**What is required:**
Reproduce each of the following entries word for word, without changing anything.

**Data provided:**
┄┄┄┄┄┄┄┄┄┄

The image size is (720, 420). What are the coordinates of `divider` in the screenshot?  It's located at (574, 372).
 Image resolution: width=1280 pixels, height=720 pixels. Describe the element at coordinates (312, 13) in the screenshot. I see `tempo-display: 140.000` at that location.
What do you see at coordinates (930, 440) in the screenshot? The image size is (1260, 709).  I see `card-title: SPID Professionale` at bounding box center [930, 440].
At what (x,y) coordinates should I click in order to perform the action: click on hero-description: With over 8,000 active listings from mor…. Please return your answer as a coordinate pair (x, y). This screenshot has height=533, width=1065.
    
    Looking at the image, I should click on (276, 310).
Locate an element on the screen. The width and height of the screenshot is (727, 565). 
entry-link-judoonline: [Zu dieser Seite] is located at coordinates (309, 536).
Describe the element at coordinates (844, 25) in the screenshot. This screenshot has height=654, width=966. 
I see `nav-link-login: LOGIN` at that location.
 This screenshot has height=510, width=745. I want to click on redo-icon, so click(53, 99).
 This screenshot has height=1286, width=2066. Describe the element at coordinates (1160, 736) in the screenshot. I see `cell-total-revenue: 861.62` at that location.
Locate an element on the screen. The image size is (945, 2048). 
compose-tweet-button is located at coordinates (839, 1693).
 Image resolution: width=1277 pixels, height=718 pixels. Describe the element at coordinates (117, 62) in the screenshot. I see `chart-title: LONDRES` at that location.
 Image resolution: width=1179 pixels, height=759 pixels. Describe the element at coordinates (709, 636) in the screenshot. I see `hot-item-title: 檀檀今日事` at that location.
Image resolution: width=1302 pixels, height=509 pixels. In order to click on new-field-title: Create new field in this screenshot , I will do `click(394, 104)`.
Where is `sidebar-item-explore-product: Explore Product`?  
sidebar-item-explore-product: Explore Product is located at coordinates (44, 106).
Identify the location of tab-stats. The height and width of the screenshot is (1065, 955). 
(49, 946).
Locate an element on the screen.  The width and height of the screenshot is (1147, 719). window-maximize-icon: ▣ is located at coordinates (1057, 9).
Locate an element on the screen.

┄┄┄┄┄┄┄┄┄┄

**Exercise result:**
The image size is (720, 420). What are the coordinates of `divider` in the screenshot?  It's located at (574, 372).
 Image resolution: width=1280 pixels, height=720 pixels. Describe the element at coordinates (312, 13) in the screenshot. I see `tempo-display: 140.000` at that location.
What do you see at coordinates (930, 440) in the screenshot? The image size is (1260, 709).  I see `card-title: SPID Professionale` at bounding box center [930, 440].
At what (x,y) coordinates should I click in order to perform the action: click on hero-description: With over 8,000 active listings from mor…. Please return your answer as a coordinate pair (x, y). This screenshot has height=533, width=1065.
    
    Looking at the image, I should click on (276, 310).
Locate an element on the screen. The width and height of the screenshot is (727, 565). 
entry-link-judoonline: [Zu dieser Seite] is located at coordinates (309, 536).
Describe the element at coordinates (844, 25) in the screenshot. This screenshot has height=654, width=966. 
I see `nav-link-login: LOGIN` at that location.
 This screenshot has height=510, width=745. I want to click on redo-icon, so click(53, 99).
 This screenshot has height=1286, width=2066. Describe the element at coordinates (1160, 736) in the screenshot. I see `cell-total-revenue: 861.62` at that location.
Locate an element on the screen. The image size is (945, 2048). 
compose-tweet-button is located at coordinates (839, 1693).
 Image resolution: width=1277 pixels, height=718 pixels. Describe the element at coordinates (117, 62) in the screenshot. I see `chart-title: LONDRES` at that location.
 Image resolution: width=1179 pixels, height=759 pixels. Describe the element at coordinates (709, 636) in the screenshot. I see `hot-item-title: 檀檀今日事` at that location.
Image resolution: width=1302 pixels, height=509 pixels. In order to click on new-field-title: Create new field in this screenshot , I will do `click(394, 104)`.
Where is `sidebar-item-explore-product: Explore Product`?  
sidebar-item-explore-product: Explore Product is located at coordinates (44, 106).
Identify the location of tab-stats. The height and width of the screenshot is (1065, 955). 
(49, 946).
Locate an element on the screen.  The width and height of the screenshot is (1147, 719). window-maximize-icon: ▣ is located at coordinates (1057, 9).
Locate an element on the screen.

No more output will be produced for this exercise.